Transcribed word for word, the lines below from the one with "Click the responsive desktop device icon" through the last line of the records form the answer; no picture is to be included.

:: WORKING DATA ::

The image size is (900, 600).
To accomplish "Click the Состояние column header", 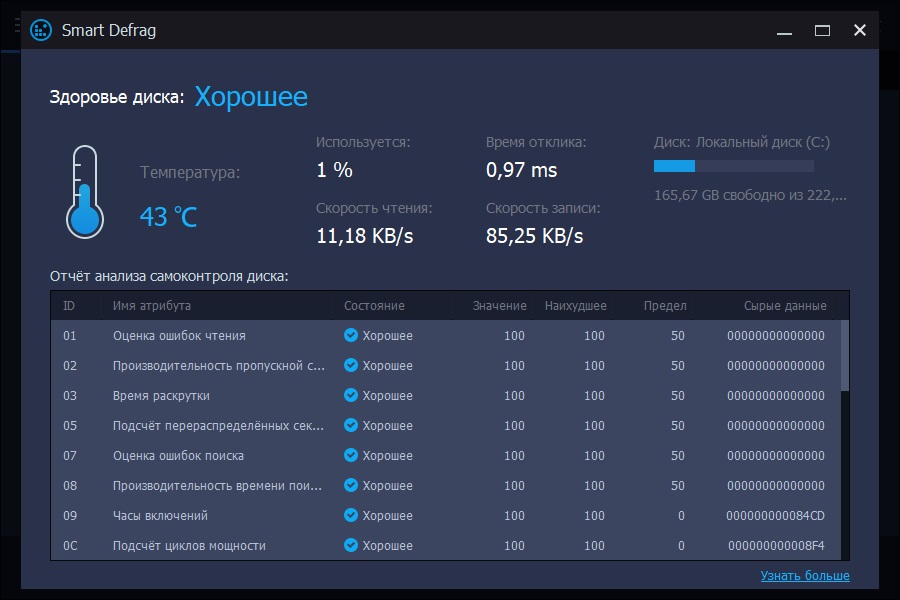I will click(x=374, y=306).
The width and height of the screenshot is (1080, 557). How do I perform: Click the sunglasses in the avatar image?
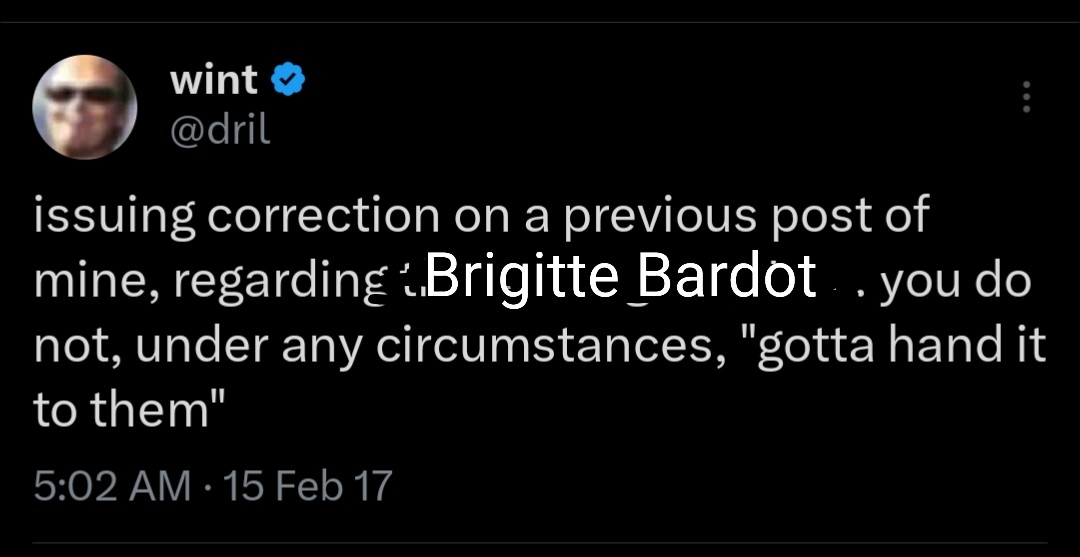(x=82, y=96)
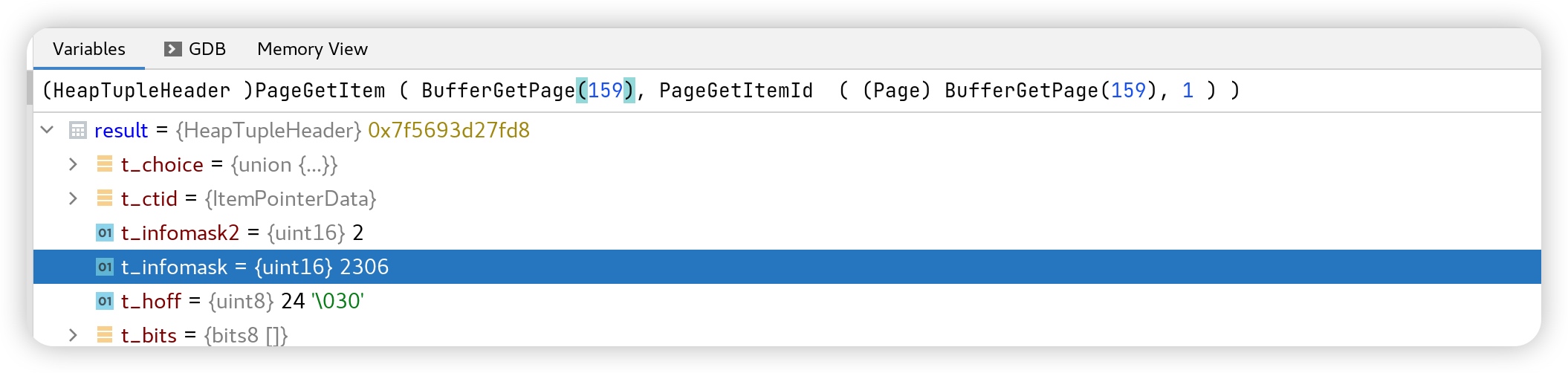Switch to the Variables tab

[89, 49]
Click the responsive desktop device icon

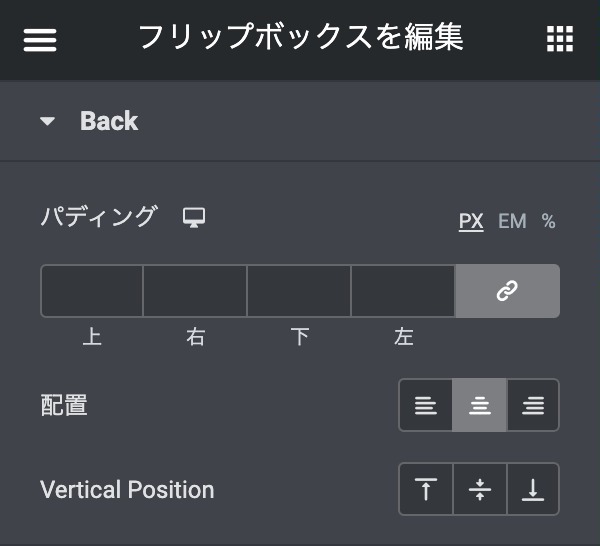tap(194, 217)
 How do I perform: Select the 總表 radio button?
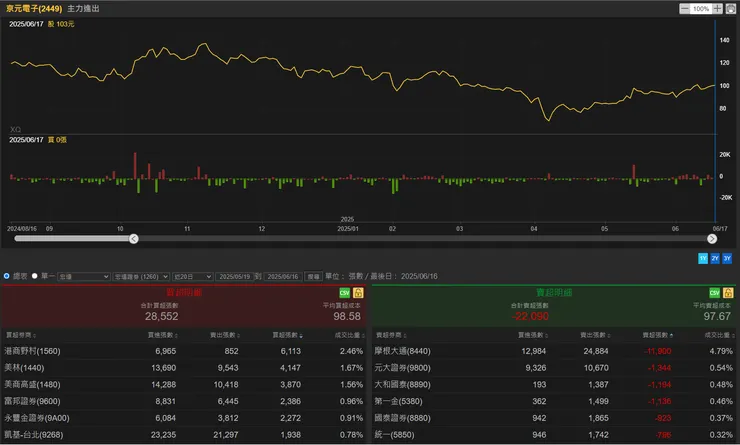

:::

## EXERCISE ANSWER
Click the responsive desktop device icon

tap(194, 217)
 How do I perform: Select the 總表 radio button?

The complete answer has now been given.